Outlook: The DACH Region and Mid-Market Private Equity in 2025

While the high-rate environment has added complexity, many market participants expect rates to stabilize – or even decline – over the next 12 to 18 months. The ECB has already signaled potential rate cuts if inflation continues to cool. This could gradually reopen financing channels and accelerate deal activity. In the meantime, well-capitalized funds with disciplined strategies are positioned to benefit, particularly from corporate divestitures, succession-driven sales, and competitive dislocation.
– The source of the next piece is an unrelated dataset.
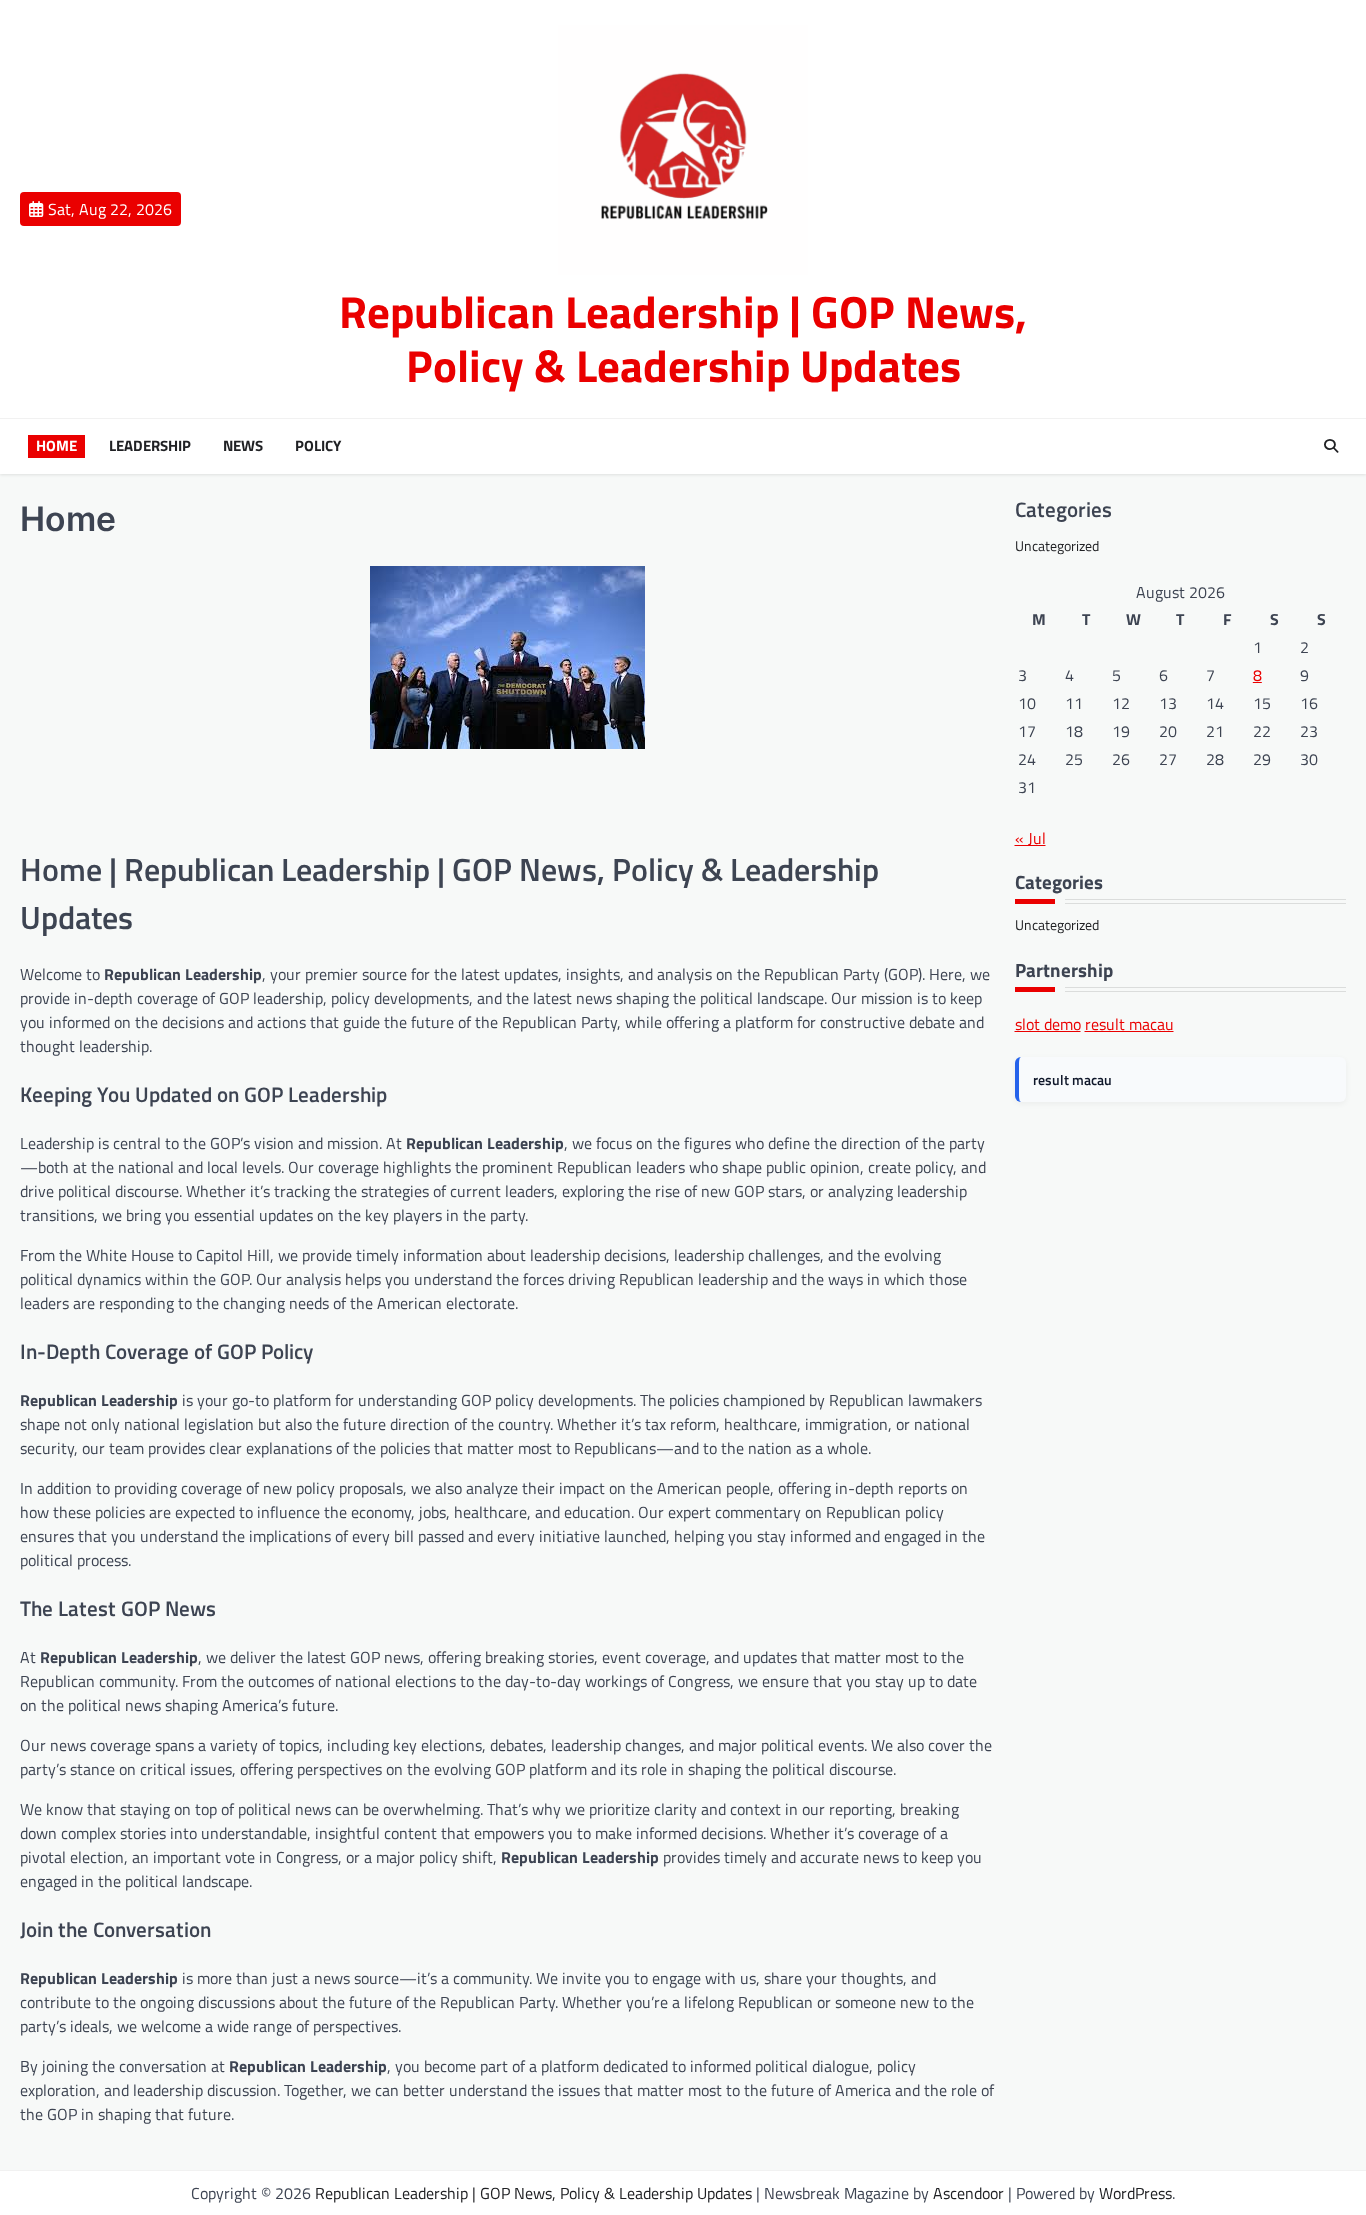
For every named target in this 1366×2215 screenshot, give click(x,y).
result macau (1129, 1024)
In Europe’s DACH region, a wave of SME owner retirements is creating a pipeline of attractive mid-sized businesses. These firms represent fertile ground for buy-and-build strategies, especially when supported by local integration expertise and long-term vision. As market conditions evolve, firms that have built resilient platforms and sharpened their operational playbooks will be in prime position to capitalize.
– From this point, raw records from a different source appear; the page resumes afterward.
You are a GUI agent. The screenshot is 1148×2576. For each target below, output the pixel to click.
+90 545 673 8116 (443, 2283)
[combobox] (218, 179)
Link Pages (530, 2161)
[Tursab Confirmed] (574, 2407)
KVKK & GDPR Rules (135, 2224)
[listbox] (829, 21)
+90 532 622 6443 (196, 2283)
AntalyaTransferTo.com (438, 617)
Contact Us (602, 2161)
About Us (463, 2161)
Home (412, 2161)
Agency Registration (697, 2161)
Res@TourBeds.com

“Increasingly, portfolio company CEOs are turning to strategic advisors to help identify targets, evaluate synergies, and structure deals. M&A advisory firms that understand today’s pressures and offer hands-on execution support are becoming essential partners in navigating the current landscape.” – Frederik Beumer, Head of Benelux

Conclusion

Buy-and-build remains a powerful strategy, if adapted to today’s high-rate conditions. For private equity sponsors, this means focusing on selectivity, operational value creation, and creative deal structuring. For portfolio company CEOs, the imperative is clear: align with these shifts, pursue high-impact add-ons, and collaborate closely with trusted advisors. Those who adapt now will not only weather the current cycle, but emerge stronger and more competitive as conditions improve.